BIRD
Allbirds Inc
Allbirds wants to be an... AI company??
I own a pair of Allbirds. Haven't bought new ones in a long time, but they live in my closet and I liked them fine.
As of this week, the company that made them is going to buy try and become an AI-company.... wtf?
On Tuesday, BIRD closed at $2.49. By Wednesday's close it was $16.99, up 582%, after Allbirds announced it's selling its footwear brand to American Exchange Group for $39M and rebranding as "NewBird AI" to pivot into AI compute infrastructure.
Retail gets screwed, again
BIRD was already 16.3% short, and short sellers took a $13.6M mark-to-market bath. Retail did the buying. Shorts got squeezed, which we all love to see.
A week before the public announcement, 71% of Allbirds' voting shares, including the founders, signed support agreements locking in the vote.
Then a $50M senior secured convertible was placed by Chardan Capital Markets, buyer not disclosed... nothing weird about that (sarcasm).
But they did use Chardan as "placing agent"... who are they?
Chardan's own website describes their specialty as structuring deals for "public shells" and "companies with limited capital... exploring strategic alternatives." Recent Chardan deals: $500M into Classover for a Solana treasury, $121M into VivoPower for XRP, $600M into Lion Group for Hyperliquid tokens, $500M into Bit Origin for a Dogecoin treasury. Same placement agent. Same convertible structure. Different hot sector. AI compute is just 2026's flavor. SUSPICIOUS TO SAY THE LEAST.
So yeah, if you're one of the retail investors that bought this... I'm sorry and you're definitely on the wrong site.
How is this not a stock pool?
This rhymes with something old. In the 1920s, stock pools were syndicates of insiders who'd coordinate to bid a stock up, attract the public, and exit before the public did.
The 1934 Securities Exchange Act was written specifically to ban them. I'm not saying anyone did anything illegal. I'm saying if you described this structure to someone in 1929, they'd use the word "pool."
The only difference (imo) is that this is being done transparently. 1920s pools were secret groups and sometimes making faking trades.
But it does rhyme: Aligned insider block. Repeatable placement-agent template. Hot-sector rename. Undisclosed counterparty. Retail on the buy side. The economic effect on the last buyer is identical.

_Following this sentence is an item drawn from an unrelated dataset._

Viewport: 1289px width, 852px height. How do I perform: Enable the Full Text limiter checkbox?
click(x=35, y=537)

In fairness, NewBird might actually try to build something. That's fine and dandy, but they literally have:
Zero (current) capability. Literally no one on their executive team has any experience in AI data-centers
Capital scale is laughably mismatched. $50M is a rounding error in GPU infrastructure. Coreweave closed a $7.5B debt round led by Blackstone, Nebius raised $700M in one round.

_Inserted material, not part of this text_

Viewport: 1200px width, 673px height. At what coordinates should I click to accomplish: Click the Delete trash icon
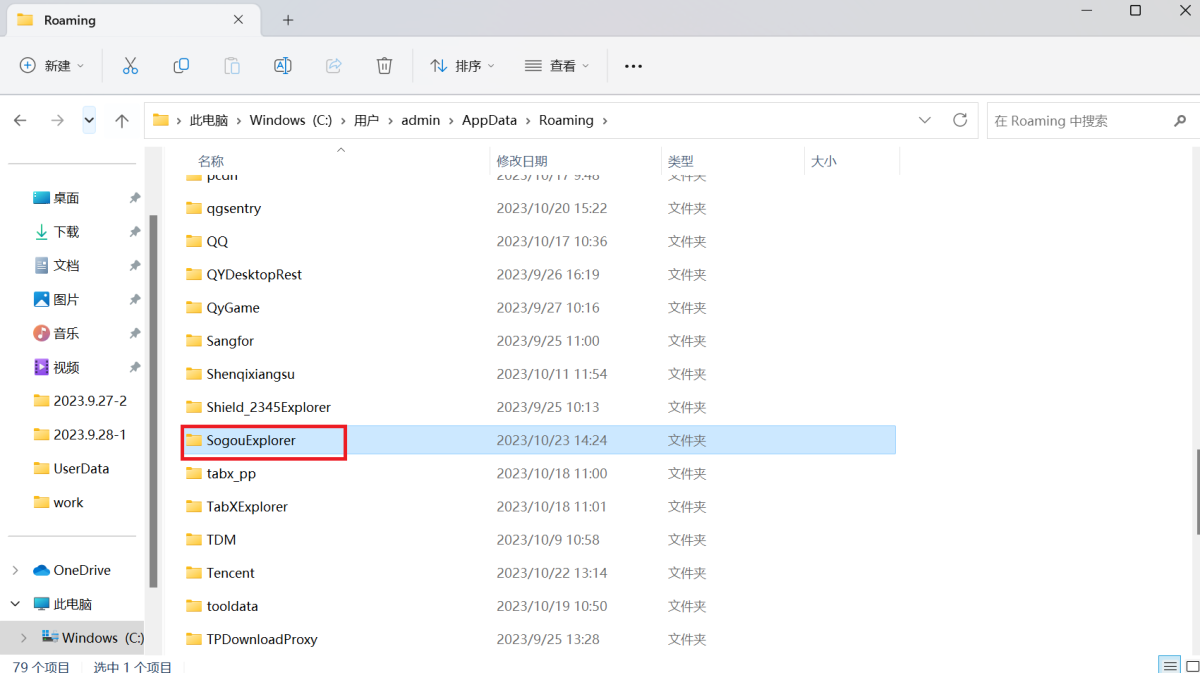click(384, 66)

Competition is brutal. Neocloud market is dominated by players with 2.5-3GW of power capacity, thousands of H100s, and multi-billion dollar hyperscaler contracts.
The historical rhyme is awful. Long Island Iced Tea renamed itself Long Blockchain Corp in December 2017, shares spiked ~380%, and by February 2021 Nasdaq delisted it for failing to file financials since September 2018. The SEC later charged three people with insider trading in advance of the announcement. Fast Company and CBS News both drew the comparison directly. Most "pivot to hot sector" shells end this way.
Siebert Financial's CIO put it cleaner than I can, via Reuters: "the market is not pricing risk. It is pricing narrative."
And that narrative is insane. Buy at your own (stupid) risk.